But I think there’s a counterpoint to YAGNI that is often invisible, which I will call “You Ain’t Gonna Be Able To Test All Cases”, or YAGBATTAC (pronounced “yag-ba-tack”). For an example, take the Roman numeral code from my article on table-driven tests in Go. I have 41 separate test cases in that code, but obviously it is way short of all of the possible inputs that the function should handle correctly.
And it does no good to claim, “well, I tested the most important cases” or, “I tested the edge cases”. In order to know what the “most important” or “edge” cases are for testing, we have to bring in extra knowledge from outside the process of TDD. We have to make decisions about what the requirements mean, and those have to come from somewhere. That means we have an external standard which is the real source of our knowledge about when the code is “done”. As a result, it is no longer enough to say, “when the code passes all the test cases, it is complete.” Now we have to say, “when the code passes all the test cases, and the test cases represent all of the functionality required of the code, then the code is complete.” That is a very different statement and one that is much more subject to our engineering judgment.

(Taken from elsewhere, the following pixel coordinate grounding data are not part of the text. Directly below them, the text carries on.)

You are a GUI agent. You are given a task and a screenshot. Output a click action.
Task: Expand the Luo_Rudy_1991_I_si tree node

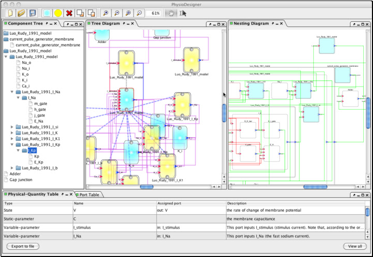(12, 126)
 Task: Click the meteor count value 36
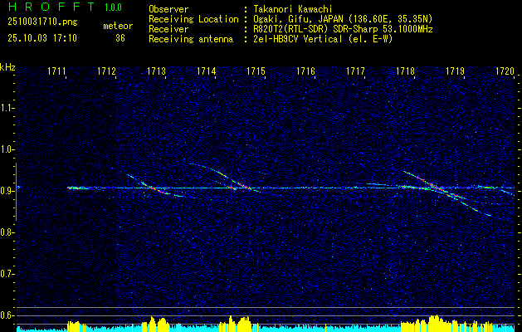120,37
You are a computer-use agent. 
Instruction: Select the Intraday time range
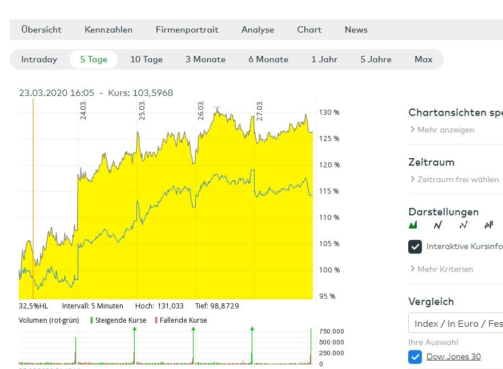point(39,59)
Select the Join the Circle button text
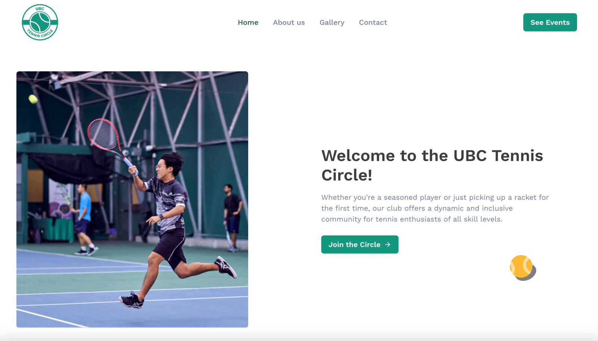Viewport: 598px width, 341px height. (354, 245)
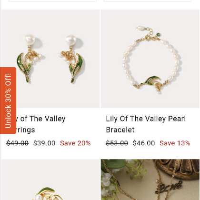Click the bracelet clasp with the green gem
The height and width of the screenshot is (200, 200).
(x=149, y=34)
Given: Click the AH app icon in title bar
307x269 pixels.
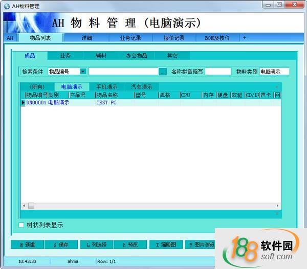Looking at the screenshot, I should click(6, 6).
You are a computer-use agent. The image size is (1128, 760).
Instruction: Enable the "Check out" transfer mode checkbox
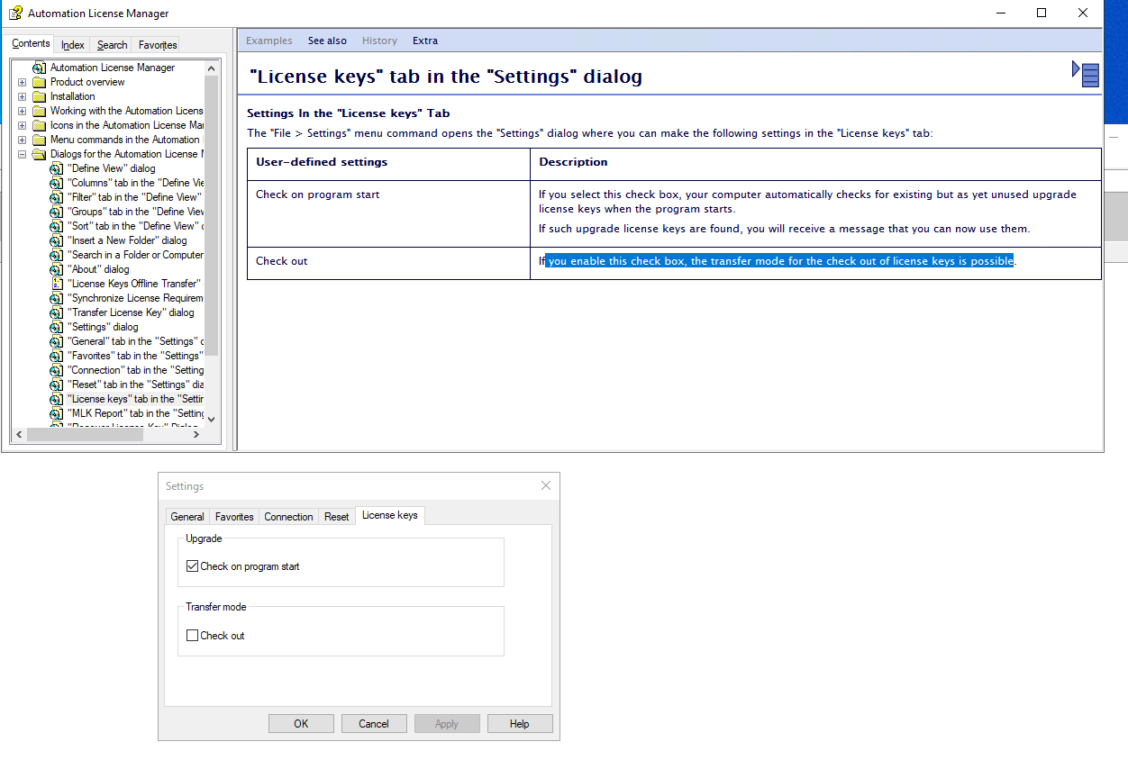[192, 636]
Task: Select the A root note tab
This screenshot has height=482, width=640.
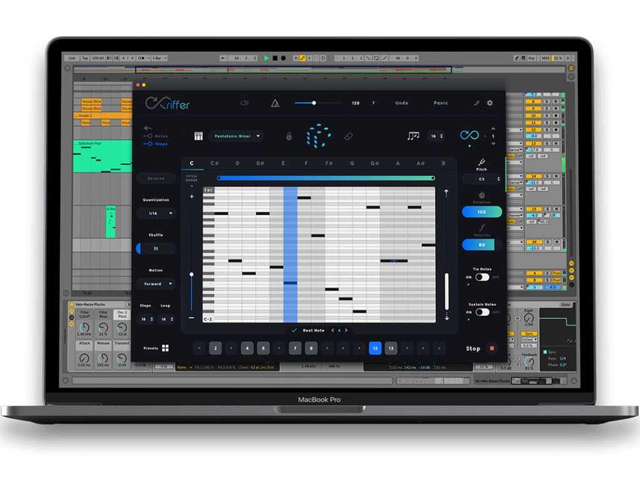Action: pos(398,164)
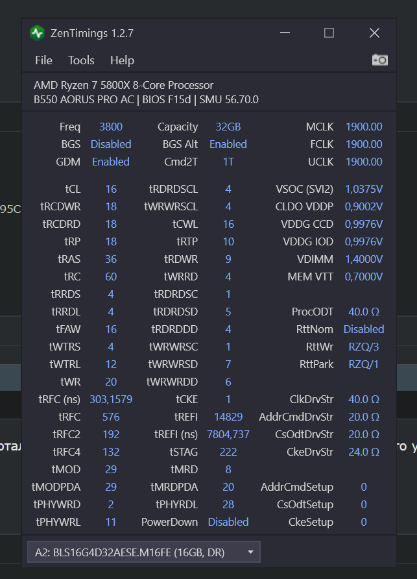Open the Tools menu

click(81, 60)
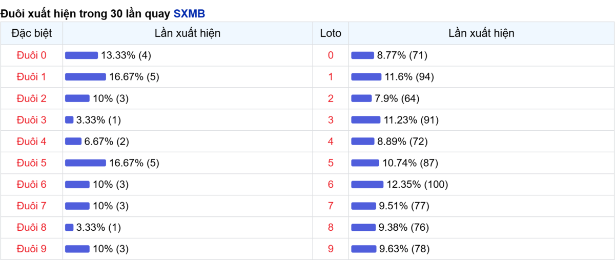Click the Đặc biệt column header
Screen dimensions: 615x260
pyautogui.click(x=31, y=33)
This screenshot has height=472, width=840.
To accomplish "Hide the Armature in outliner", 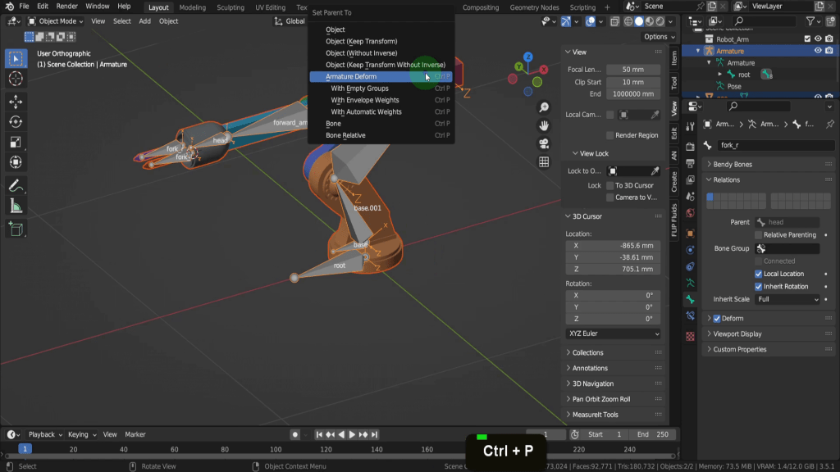I will click(x=818, y=51).
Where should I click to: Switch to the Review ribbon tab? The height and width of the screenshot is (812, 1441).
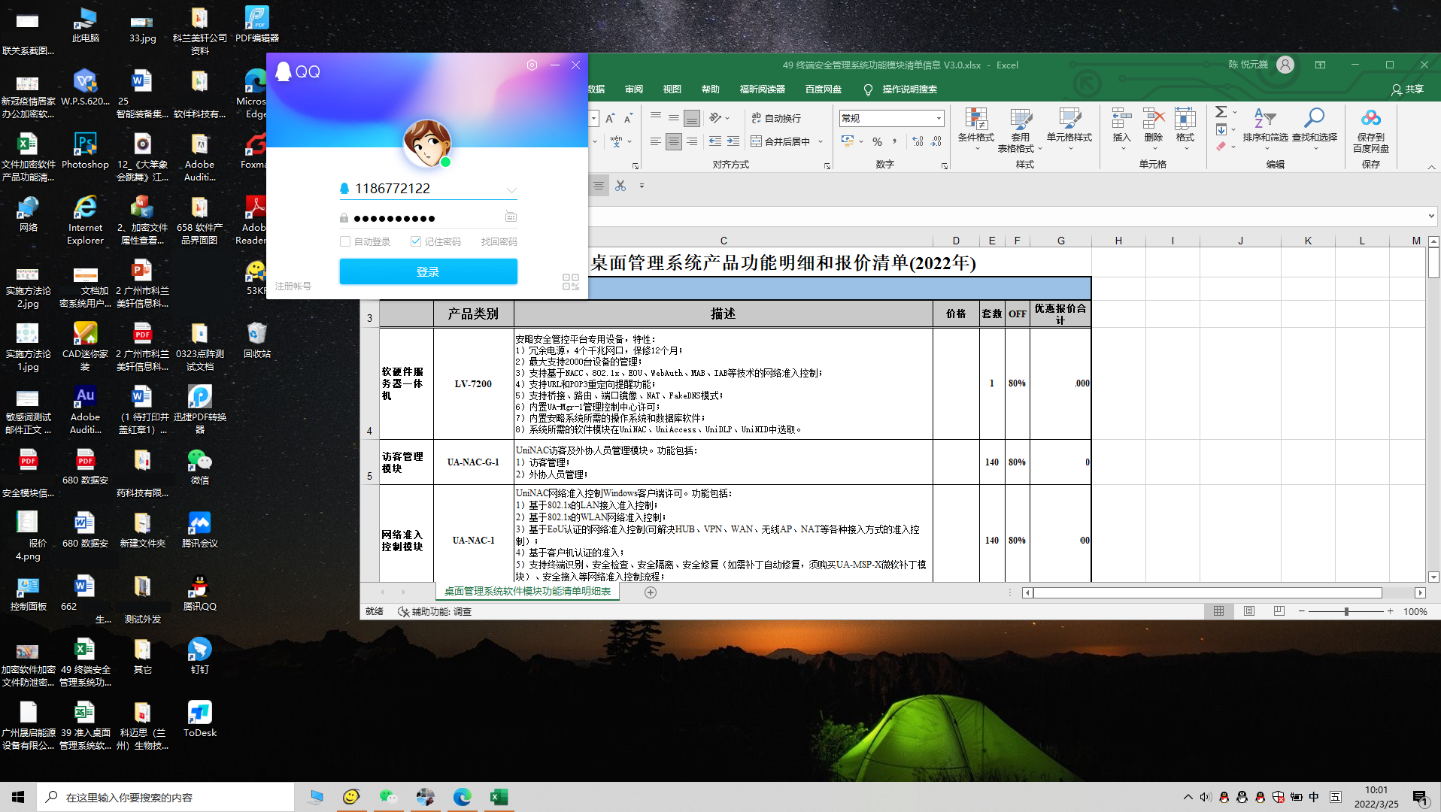(x=633, y=89)
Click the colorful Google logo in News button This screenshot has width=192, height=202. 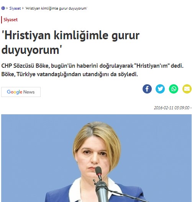click(x=15, y=92)
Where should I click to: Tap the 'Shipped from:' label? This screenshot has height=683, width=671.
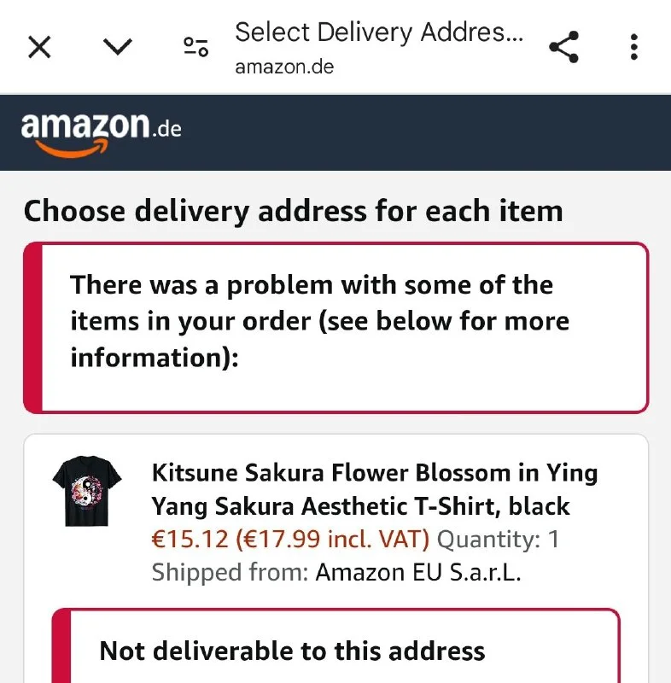click(x=230, y=572)
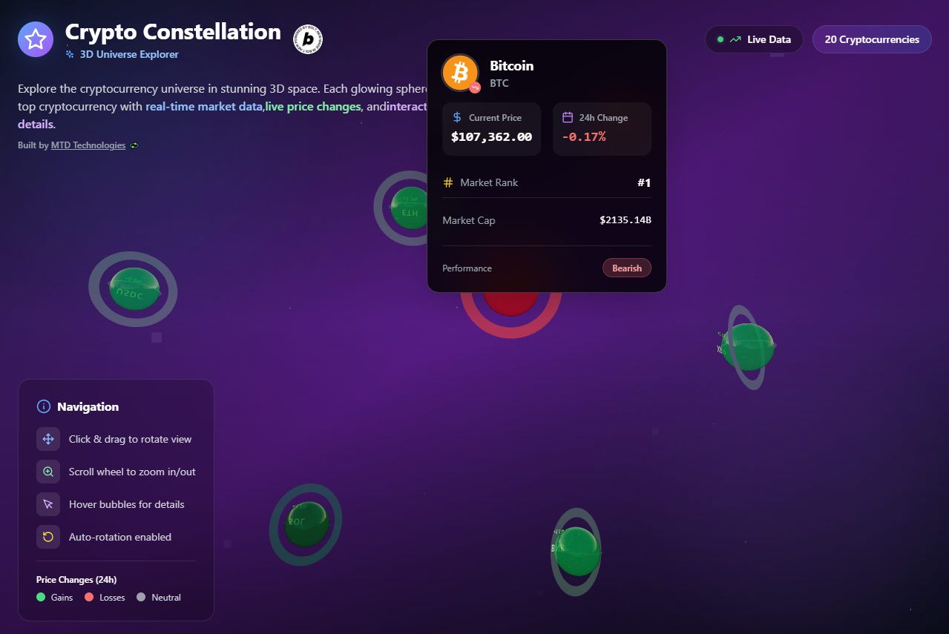Click the star logo icon
The image size is (949, 634).
point(36,39)
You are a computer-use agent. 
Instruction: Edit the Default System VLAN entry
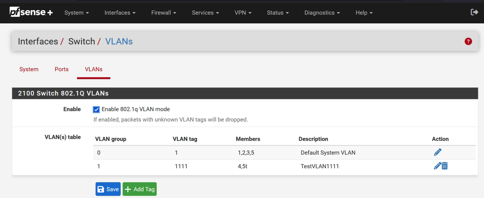(x=437, y=152)
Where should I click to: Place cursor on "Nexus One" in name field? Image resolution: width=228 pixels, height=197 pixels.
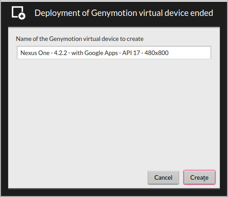click(x=35, y=53)
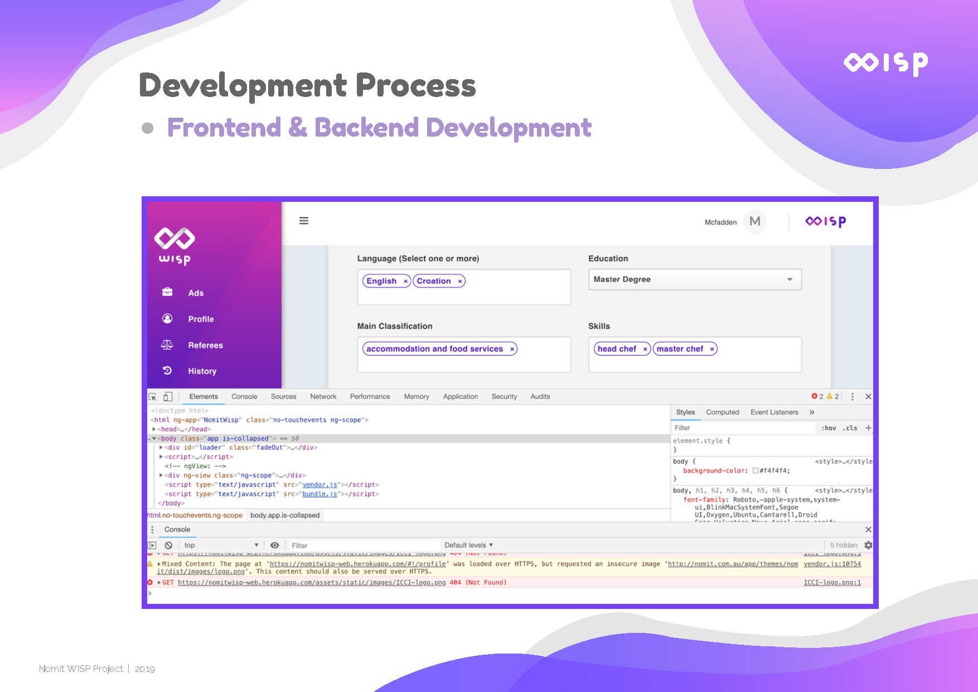Activate the inspect element picker icon
The width and height of the screenshot is (978, 692).
point(152,396)
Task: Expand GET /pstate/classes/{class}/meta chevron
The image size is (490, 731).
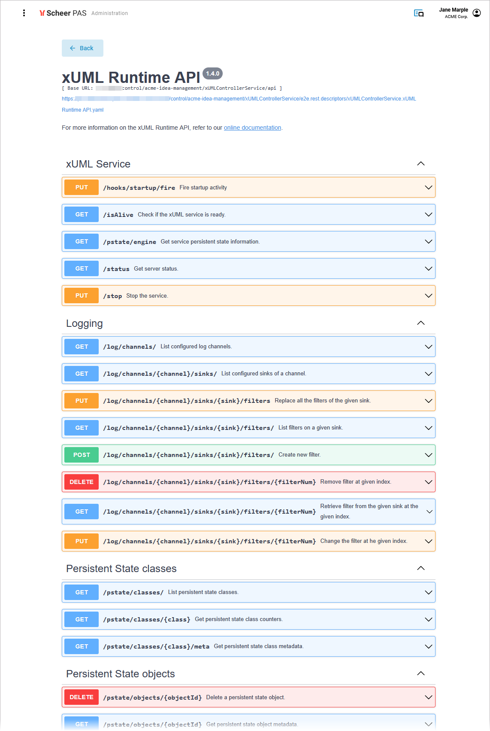Action: [428, 646]
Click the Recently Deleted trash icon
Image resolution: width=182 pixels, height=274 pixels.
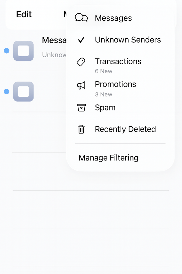coord(81,129)
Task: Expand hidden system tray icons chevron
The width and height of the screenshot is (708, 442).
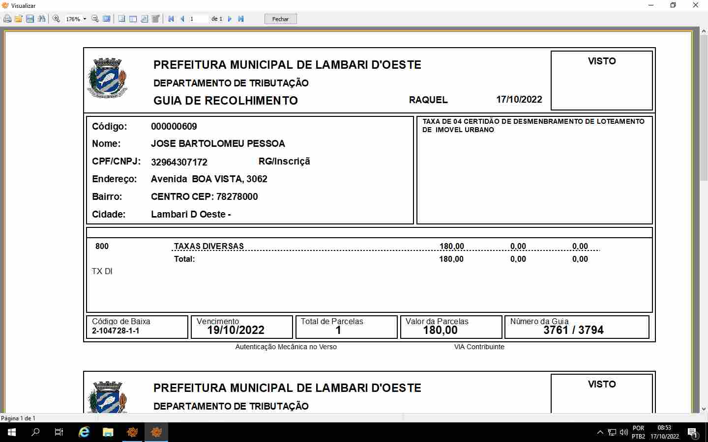Action: pos(600,432)
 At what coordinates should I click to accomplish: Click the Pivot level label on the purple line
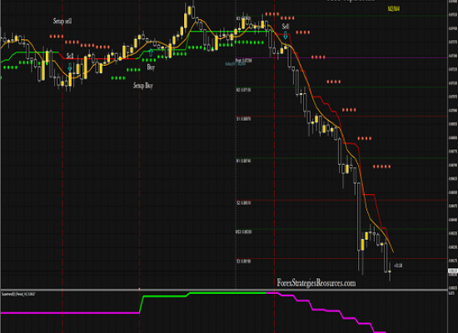tap(244, 61)
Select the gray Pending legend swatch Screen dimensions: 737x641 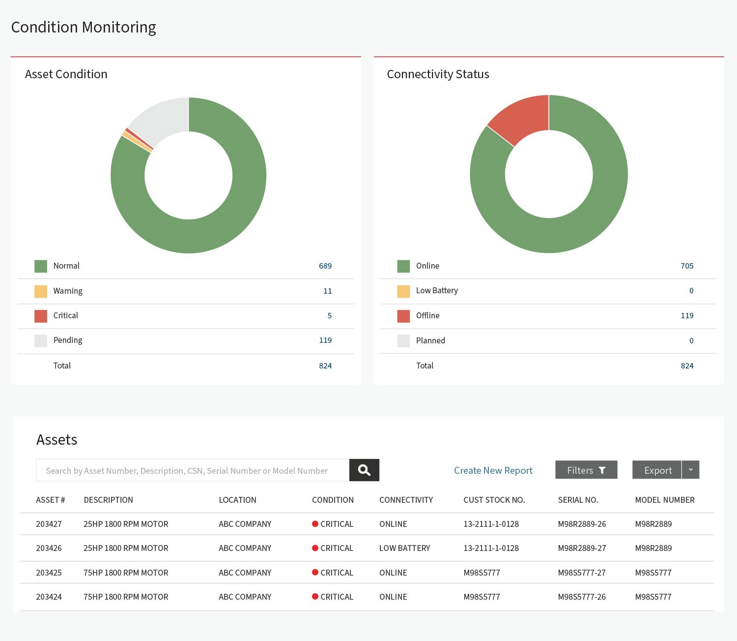pos(41,340)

Advocates for TDD understand this. On the XP page on test-first, it says to continue until there is “nothing left to test”. Where I think things go astray is where TDD itself is treated as the source of the decision as to whether there are more tests to write, out of some idea that it is obvious when the system has “enough” or “complete” functionality. For simple cases like Roman numerals and squares it might be possible to agree on “complete” functionality. But for real systems it is not so easy.
Magic is Going to Happen
Similarly, a critical step in TDD (and one that TDD advocates claim is the difference between success and failure) is refactoring. The idea is that we write a failing test first, then make it pass, then refactor to remove duplication.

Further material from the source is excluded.